## START Data listing

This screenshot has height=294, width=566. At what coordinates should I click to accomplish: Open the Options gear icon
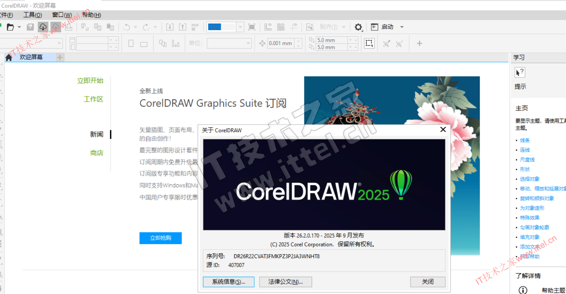pos(358,27)
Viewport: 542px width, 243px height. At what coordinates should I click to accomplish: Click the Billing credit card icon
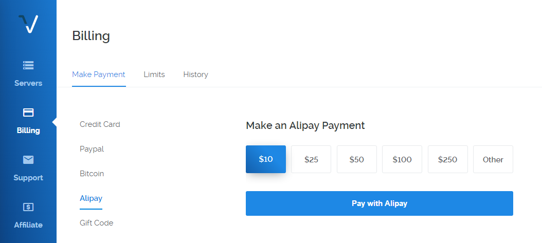(28, 113)
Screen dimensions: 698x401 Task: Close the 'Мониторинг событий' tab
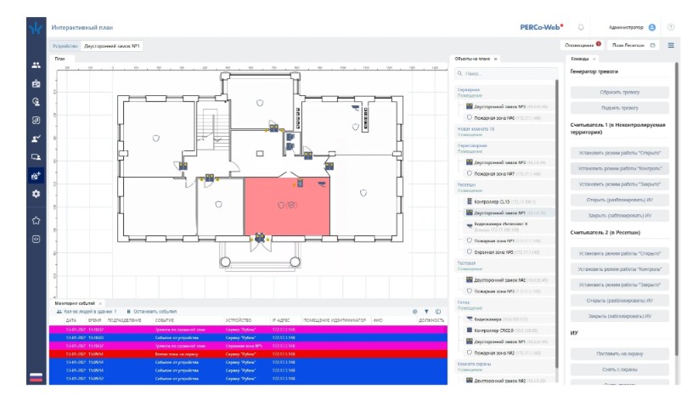click(x=99, y=303)
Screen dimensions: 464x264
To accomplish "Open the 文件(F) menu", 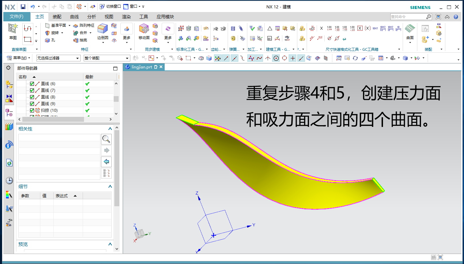I will coord(17,17).
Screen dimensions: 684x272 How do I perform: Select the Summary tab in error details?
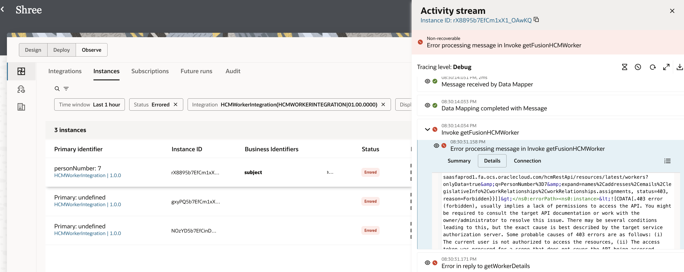pos(459,161)
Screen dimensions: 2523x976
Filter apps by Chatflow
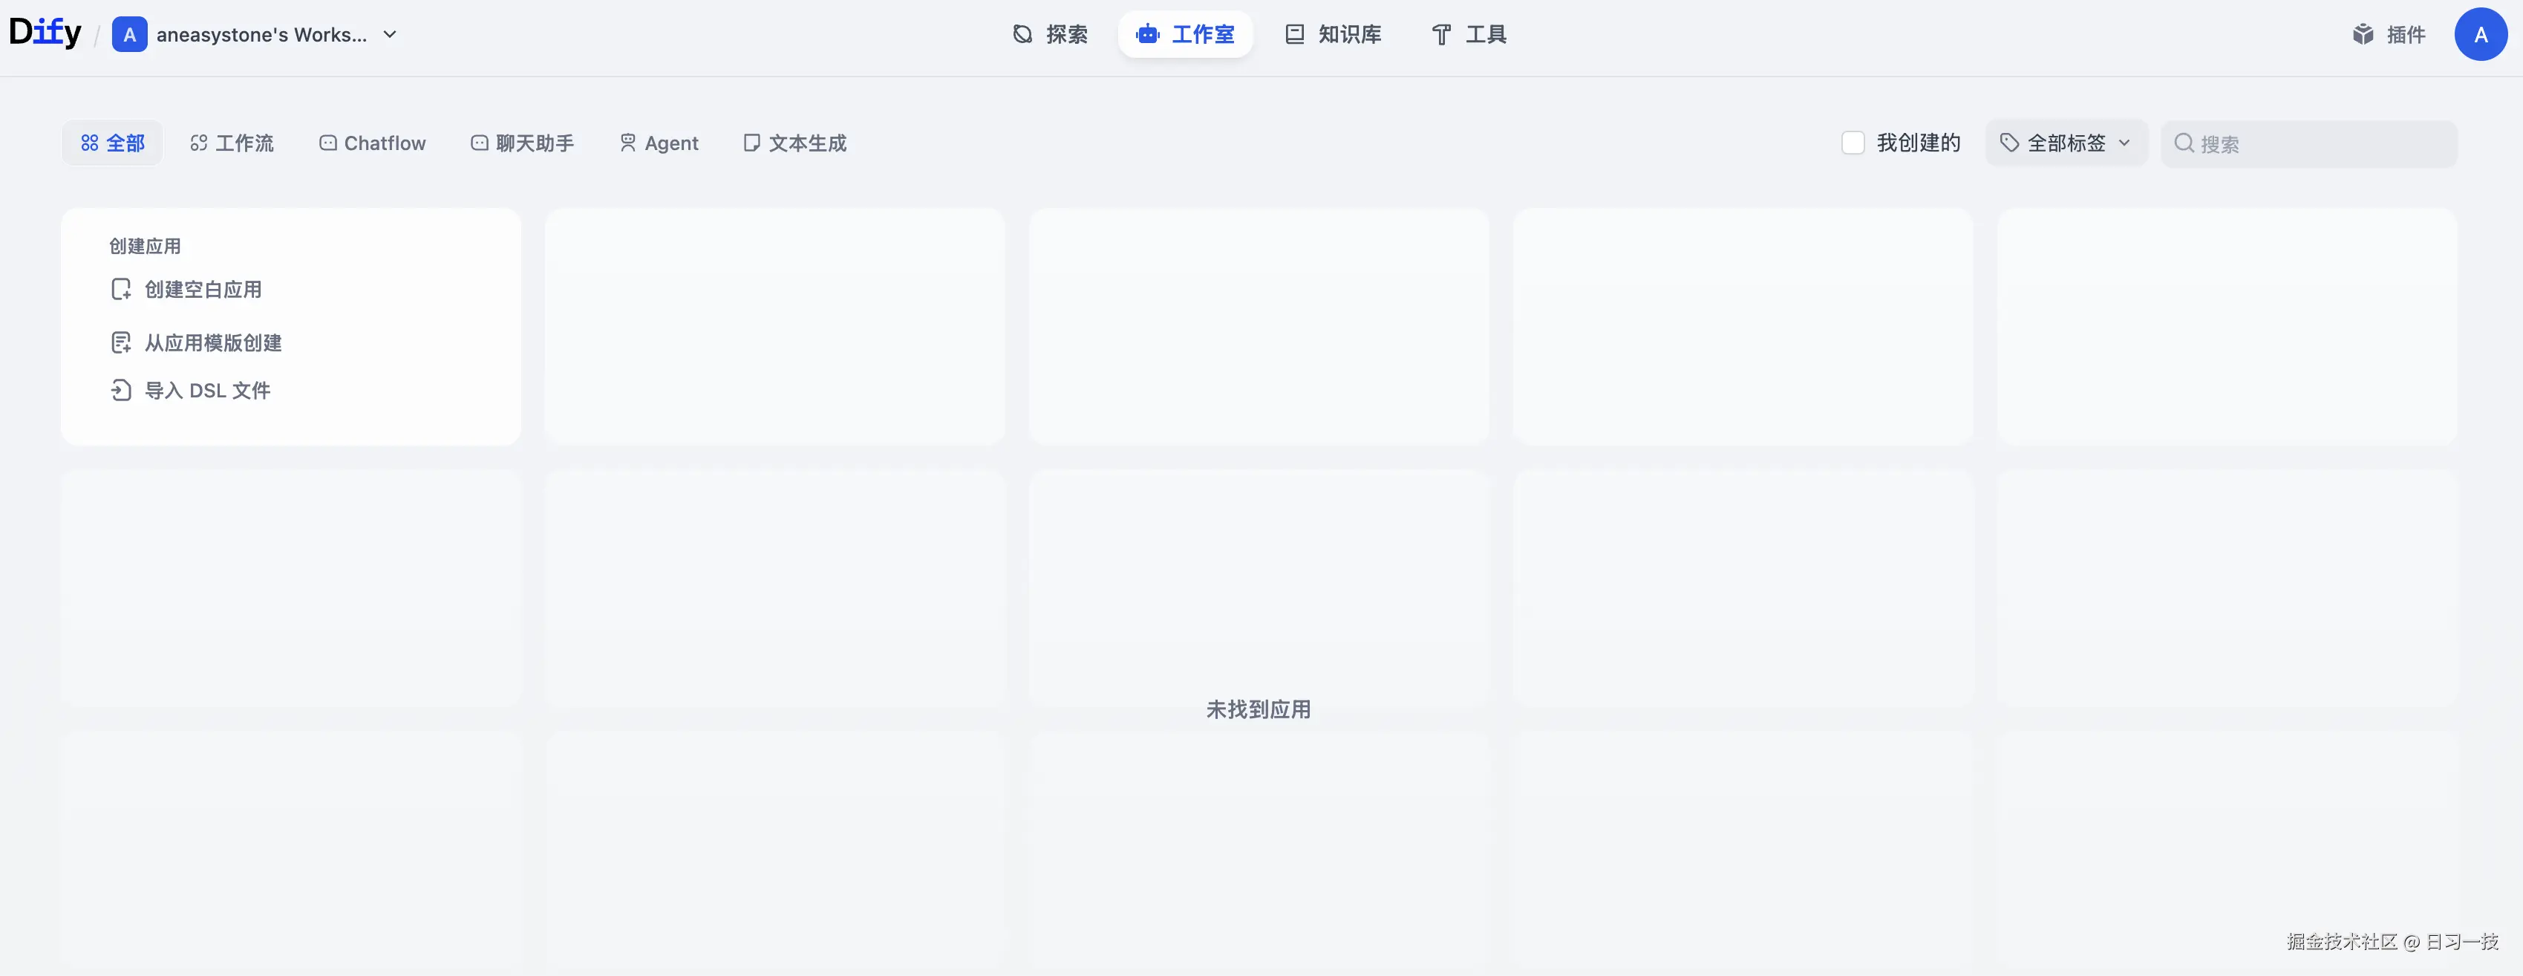coord(373,143)
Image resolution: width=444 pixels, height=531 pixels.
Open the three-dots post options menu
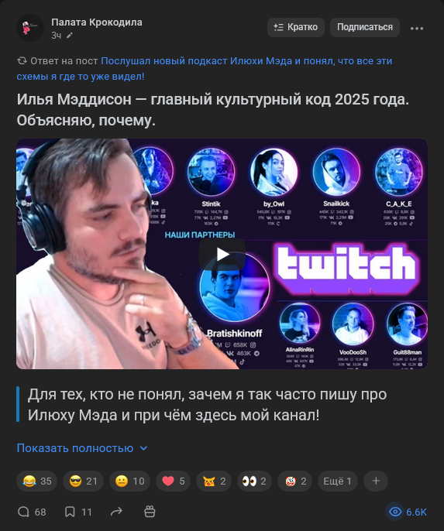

## END Data listing

Written instruction
Which lines in the listing above contain the word "what"? Copy out each of them in full.

Answer to the problem
This screenshot has height=294, width=566. At what coordinates should I click to accomplish: Open the Options gear icon
Viewport: 542px width, 243px height. At what coordinates should I click to accomplish: Click the Billing credit card icon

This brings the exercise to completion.